Exercise prompt:
Write out the stretch of lines below that begins at the line with "National Database &" and ends at the line with "Govt Jobs (56, 284)", including both, exactly as given and nothing more.

============================================================

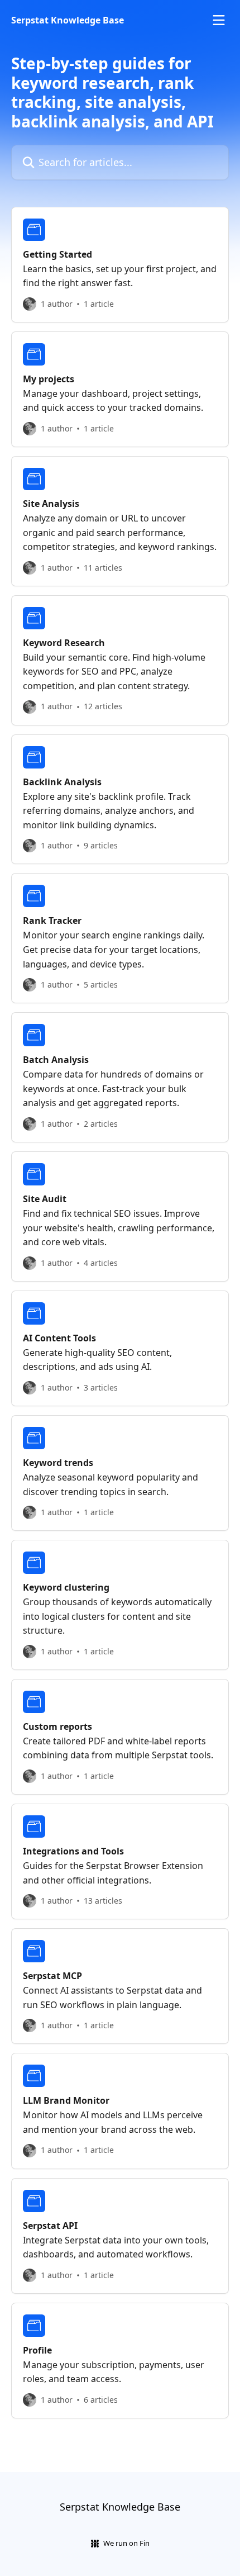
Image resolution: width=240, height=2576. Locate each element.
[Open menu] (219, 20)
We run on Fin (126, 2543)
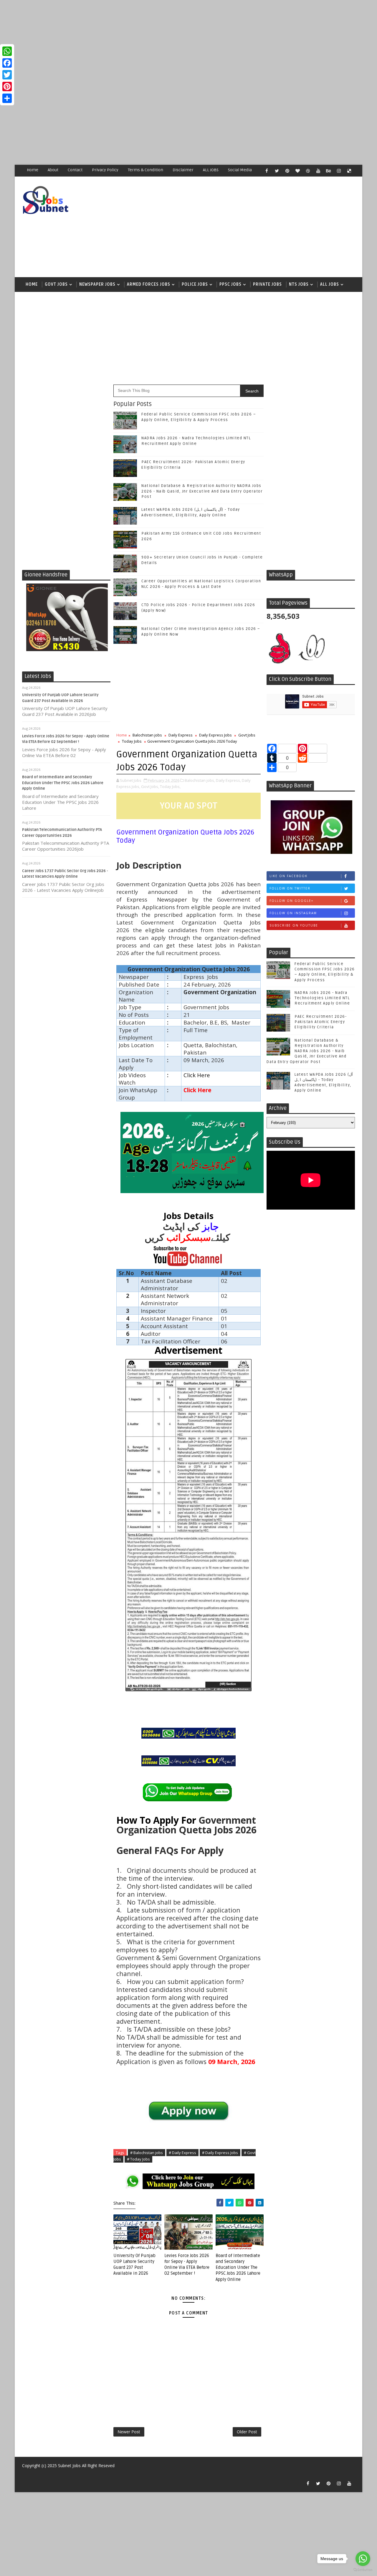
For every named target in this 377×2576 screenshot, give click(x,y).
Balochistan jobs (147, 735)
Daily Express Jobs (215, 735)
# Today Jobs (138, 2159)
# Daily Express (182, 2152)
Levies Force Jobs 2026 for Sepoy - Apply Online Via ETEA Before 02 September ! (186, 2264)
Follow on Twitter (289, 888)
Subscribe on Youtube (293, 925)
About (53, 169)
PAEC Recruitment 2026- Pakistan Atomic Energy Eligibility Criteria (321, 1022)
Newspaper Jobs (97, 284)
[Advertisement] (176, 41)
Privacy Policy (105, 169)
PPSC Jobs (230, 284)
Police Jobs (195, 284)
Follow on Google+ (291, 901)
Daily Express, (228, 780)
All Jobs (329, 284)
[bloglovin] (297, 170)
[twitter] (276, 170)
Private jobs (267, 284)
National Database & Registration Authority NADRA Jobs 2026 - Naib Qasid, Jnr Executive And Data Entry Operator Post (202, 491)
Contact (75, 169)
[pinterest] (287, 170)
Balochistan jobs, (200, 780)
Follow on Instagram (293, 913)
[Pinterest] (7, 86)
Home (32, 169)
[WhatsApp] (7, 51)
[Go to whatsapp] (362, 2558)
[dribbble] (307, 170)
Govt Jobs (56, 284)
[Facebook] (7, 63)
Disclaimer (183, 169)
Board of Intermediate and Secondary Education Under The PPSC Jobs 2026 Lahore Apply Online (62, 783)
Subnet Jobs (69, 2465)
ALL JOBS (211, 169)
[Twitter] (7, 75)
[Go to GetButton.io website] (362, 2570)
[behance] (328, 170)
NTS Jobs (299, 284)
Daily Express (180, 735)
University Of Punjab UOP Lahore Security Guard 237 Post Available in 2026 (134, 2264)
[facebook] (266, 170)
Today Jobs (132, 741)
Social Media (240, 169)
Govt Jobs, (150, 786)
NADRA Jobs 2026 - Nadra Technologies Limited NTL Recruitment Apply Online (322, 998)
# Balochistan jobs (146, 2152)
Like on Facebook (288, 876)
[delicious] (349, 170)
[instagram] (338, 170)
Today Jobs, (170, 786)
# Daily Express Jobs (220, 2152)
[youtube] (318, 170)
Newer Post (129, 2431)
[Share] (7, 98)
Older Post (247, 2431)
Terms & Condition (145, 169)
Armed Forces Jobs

============================================================

Exercise result:
National Database & Registration Authority NADRA Jobs 2026 - Naib Qasid, Jnr Executive And Data Entry Operator Post (202, 491)
Contact (75, 169)
[pinterest] (287, 170)
Balochistan jobs, (200, 780)
Follow on Instagram (293, 913)
[Pinterest] (7, 86)
Home (32, 169)
[WhatsApp] (7, 51)
[Go to whatsapp] (362, 2558)
[dribbble] (307, 170)
Govt Jobs (56, 284)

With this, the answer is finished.